#### Dataset entries
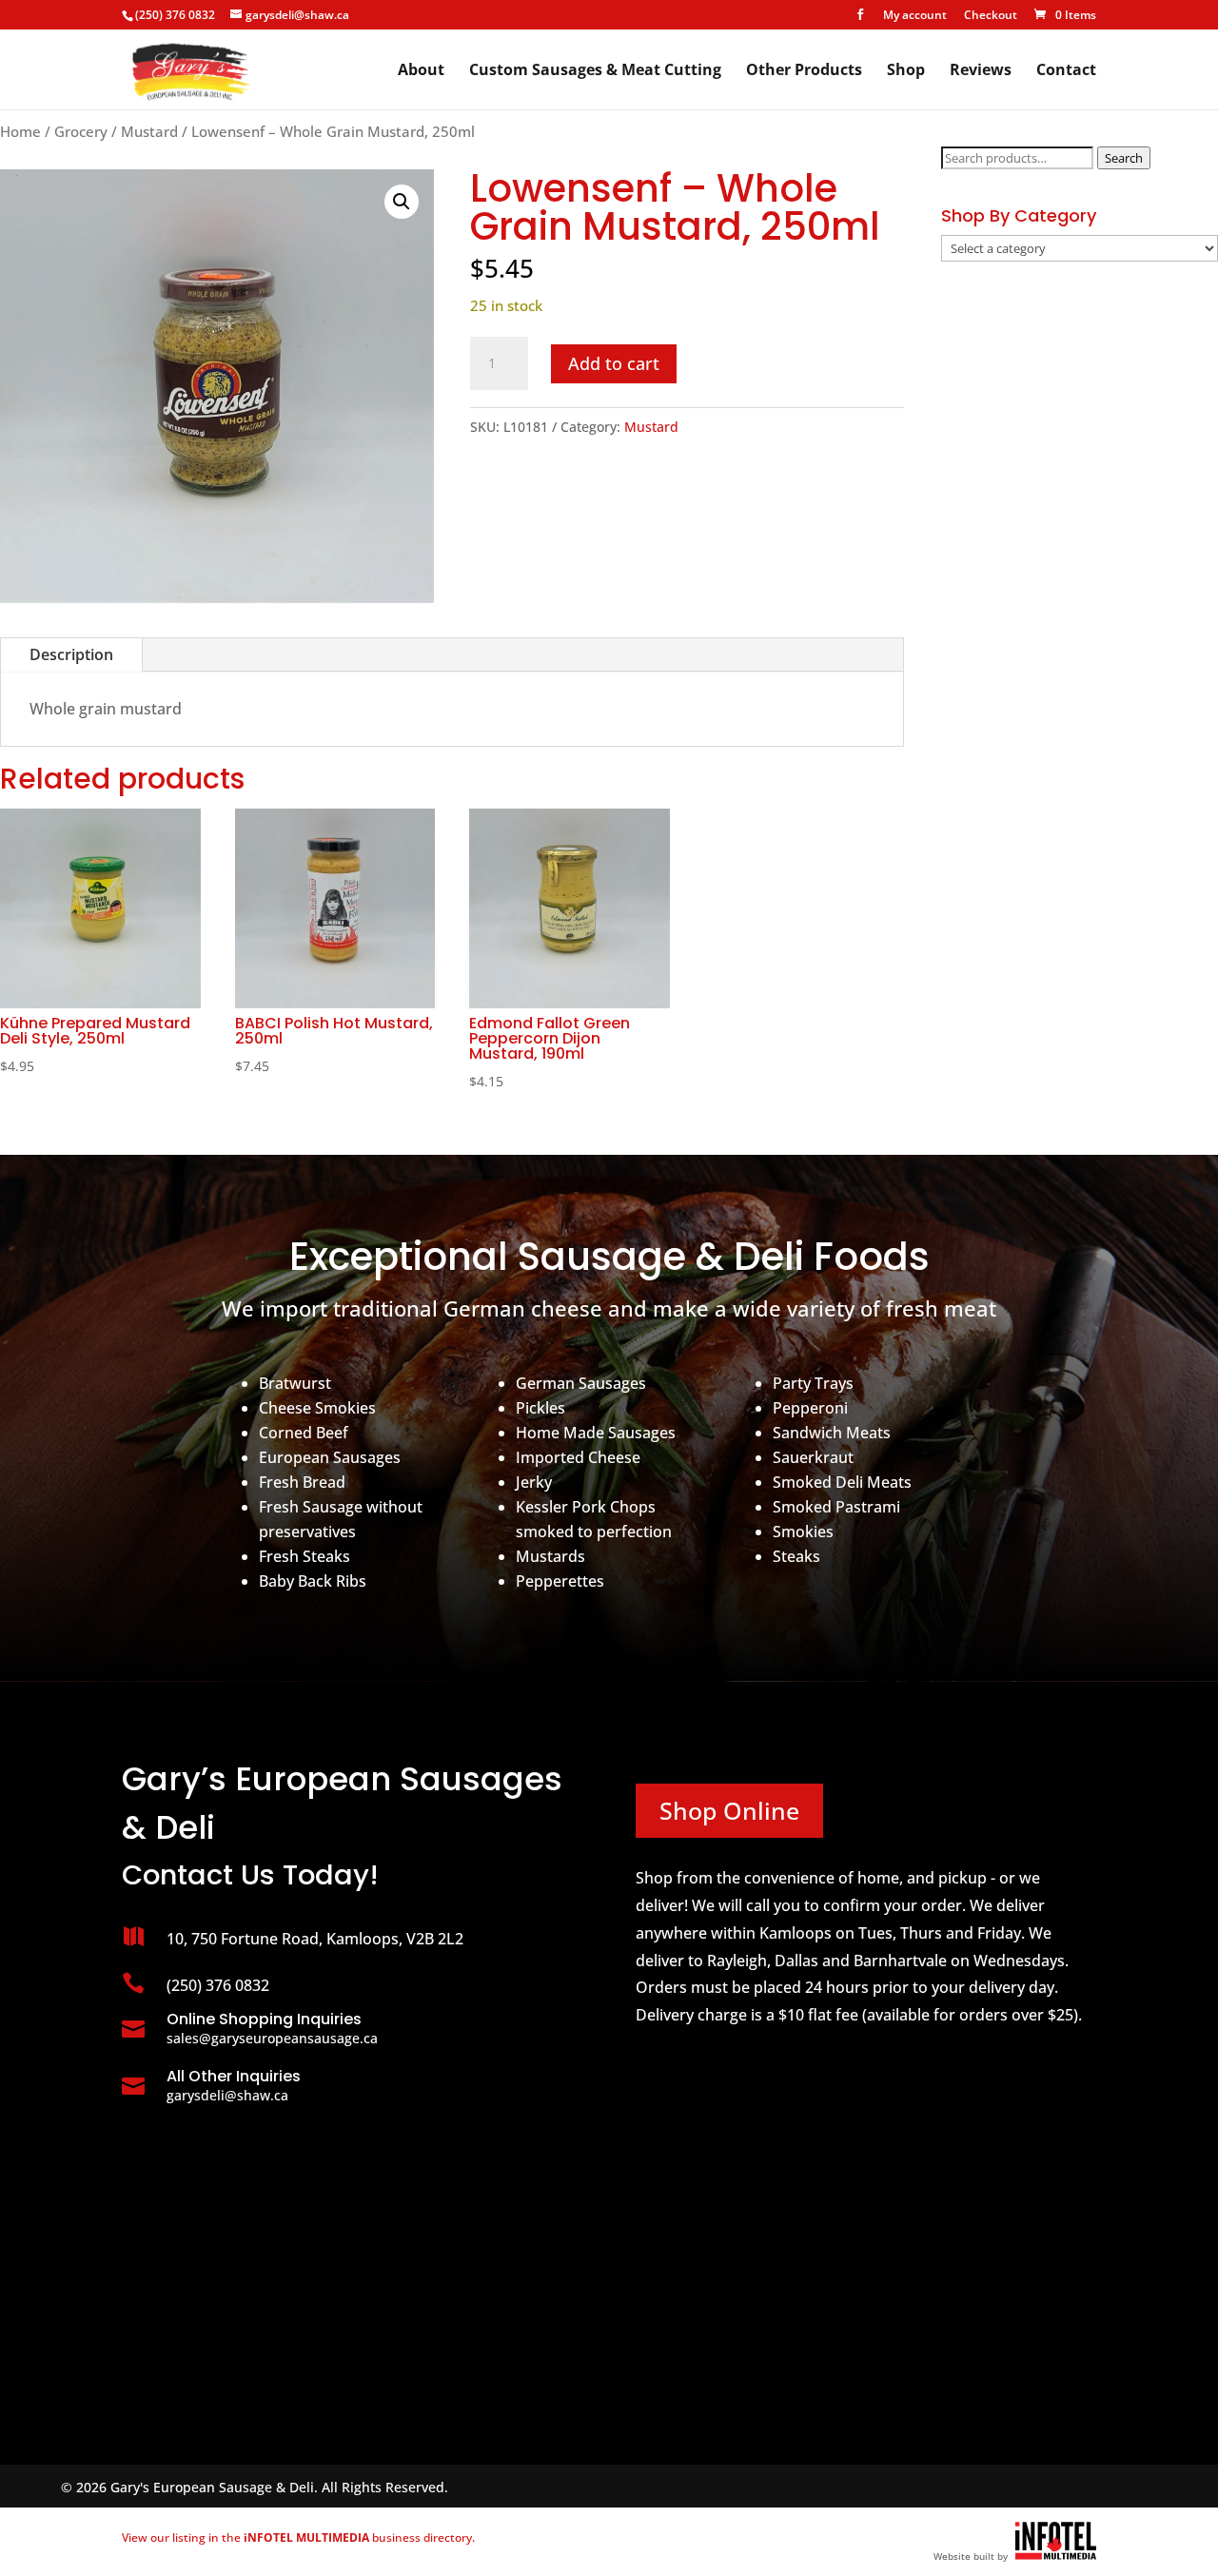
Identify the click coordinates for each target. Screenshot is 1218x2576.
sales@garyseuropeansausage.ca (272, 2038)
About (421, 71)
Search (1124, 157)
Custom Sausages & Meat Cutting (595, 71)
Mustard (149, 131)
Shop (906, 71)
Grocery (81, 131)
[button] (401, 202)
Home (20, 131)
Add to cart (613, 363)
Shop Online (729, 1810)
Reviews (981, 71)
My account (915, 16)
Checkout (990, 16)
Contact (1066, 71)
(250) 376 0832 (175, 15)
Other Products (804, 71)
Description (71, 654)
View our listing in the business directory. (298, 2537)
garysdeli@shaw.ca (227, 2095)
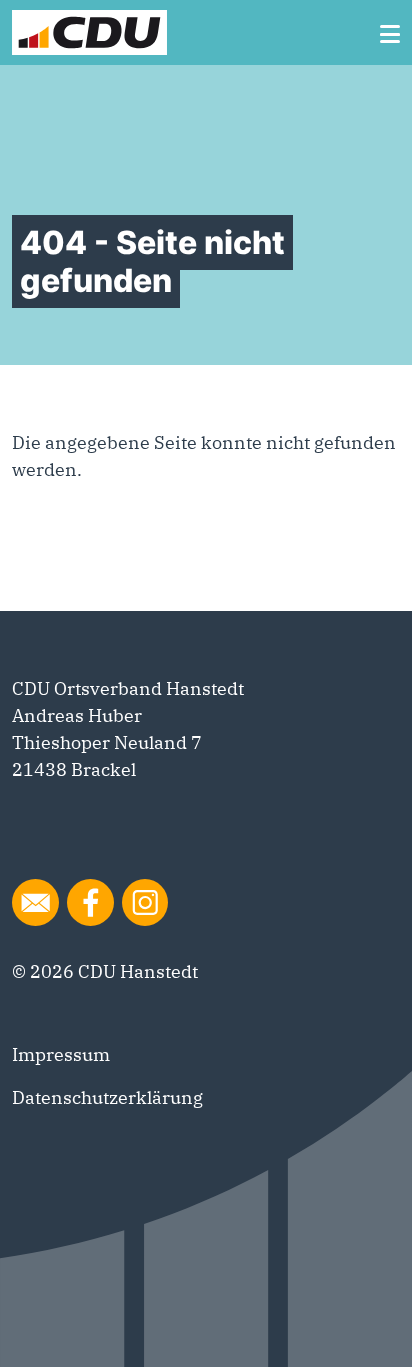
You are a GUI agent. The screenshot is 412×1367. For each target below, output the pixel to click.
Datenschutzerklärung (107, 1097)
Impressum (61, 1054)
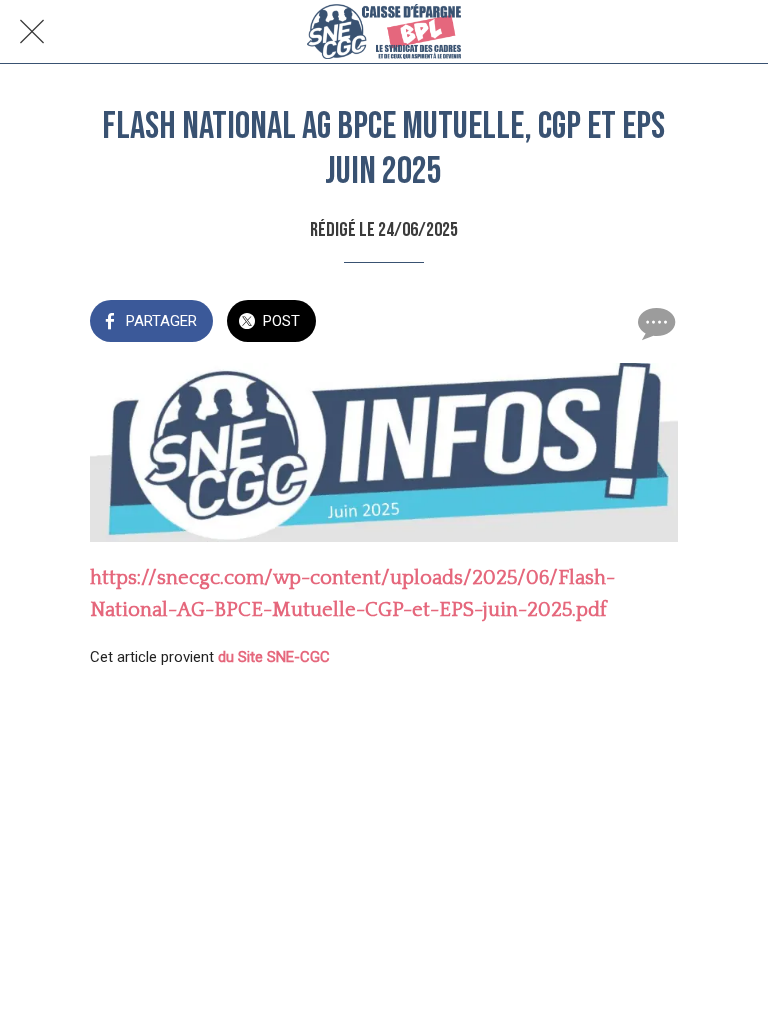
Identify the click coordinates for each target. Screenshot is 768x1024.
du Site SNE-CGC (274, 657)
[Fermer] (32, 32)
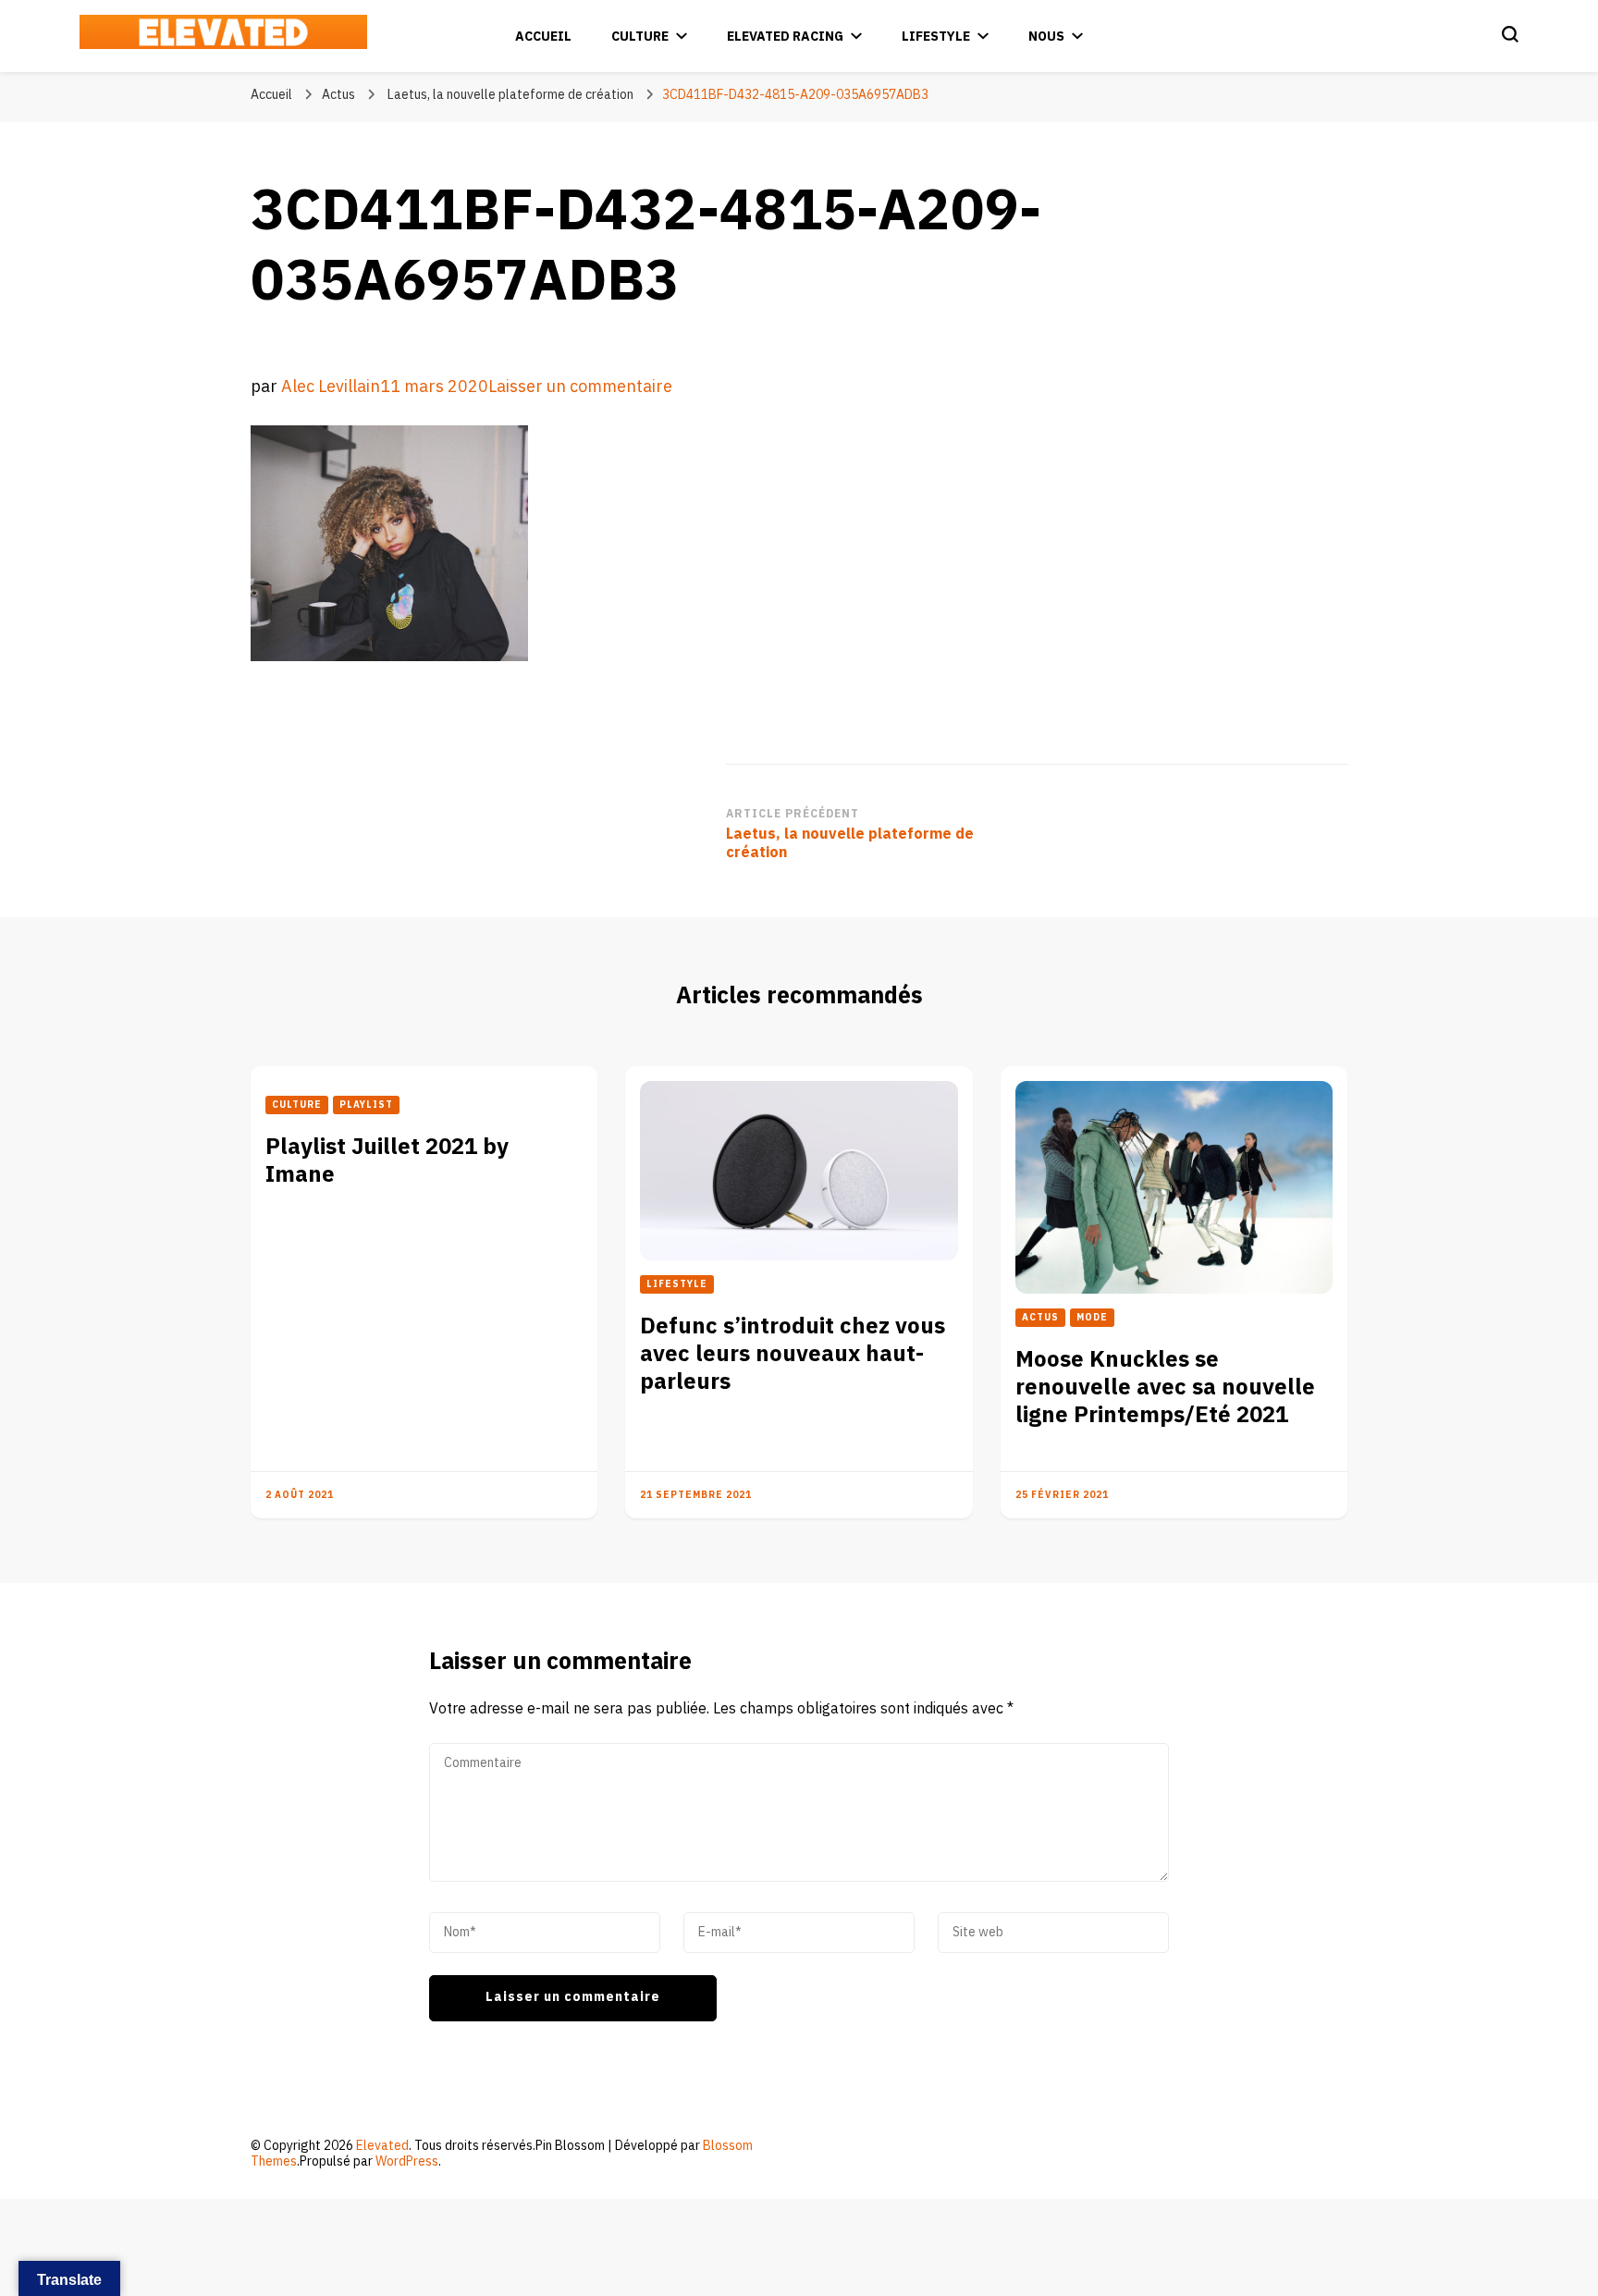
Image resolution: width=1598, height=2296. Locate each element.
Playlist (366, 1105)
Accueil (543, 36)
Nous (1046, 36)
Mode (1092, 1317)
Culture (640, 36)
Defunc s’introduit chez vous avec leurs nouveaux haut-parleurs (792, 1354)
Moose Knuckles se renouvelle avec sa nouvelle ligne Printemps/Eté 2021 (1165, 1387)
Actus (338, 94)
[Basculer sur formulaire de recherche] (1510, 34)
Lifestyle (936, 36)
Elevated (382, 2145)
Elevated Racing (785, 36)
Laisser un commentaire (580, 386)
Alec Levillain (330, 386)
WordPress (406, 2161)
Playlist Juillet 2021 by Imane (387, 1161)
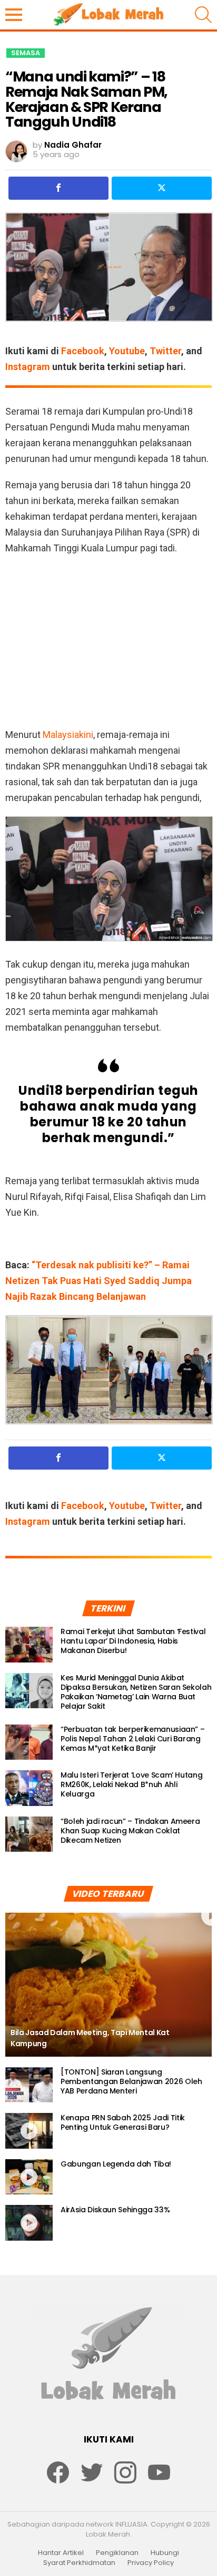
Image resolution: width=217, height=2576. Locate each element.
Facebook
########
• _To do_
Once the pictures are removed, copy the material above exactly.

• _Solution to this problem_
Identify the click coordinates for each target. Screenshot is 1218x2576.
sales@garyseuropeansausage.ca (272, 2038)
About (421, 71)
Search (1124, 157)
Custom Sausages & Meat Cutting (595, 71)
Mustard (149, 131)
Shop (906, 71)
Grocery (81, 131)
[button] (401, 202)
Home (20, 131)
Add to cart (613, 363)
Shop Online (729, 1810)
Reviews (981, 71)
My account (915, 16)
Checkout (990, 16)
Contact (1066, 71)
(250) 376 0832 (175, 15)
Other Products (804, 71)
Description (71, 654)
View our listing in the business directory. (298, 2537)
garysdeli@shaw.ca (227, 2095)
You are a GUI agent. The screenshot is 412×1367. For each target below, output the pixel to click.
Datenschutzerklärung (107, 1097)
Impressum (61, 1054)
Identify the click coordinates for each target. Screenshot is 768x1024.
du Site SNE-CGC (274, 657)
[Fermer] (32, 32)
Image resolution: width=1598, height=2296. Locate each element.
Playlist (366, 1105)
Accueil (543, 36)
Nous (1046, 36)
Mode (1092, 1317)
Culture (640, 36)
Defunc s’introduit chez vous avec leurs nouveaux haut-parleurs (792, 1354)
Moose Knuckles se renouvelle avec sa nouvelle ligne Printemps/Eté 2021 (1165, 1387)
Actus (338, 94)
[Basculer sur formulaire de recherche] (1510, 34)
Lifestyle (936, 36)
Elevated (382, 2145)
Elevated Racing (785, 36)
Laisser un commentaire (580, 386)
Alec Levillain (330, 386)
WordPress (406, 2161)
Playlist Juillet 2021 by Imane (387, 1161)
Image resolution: width=217, height=2576. Locate each element.
Facebook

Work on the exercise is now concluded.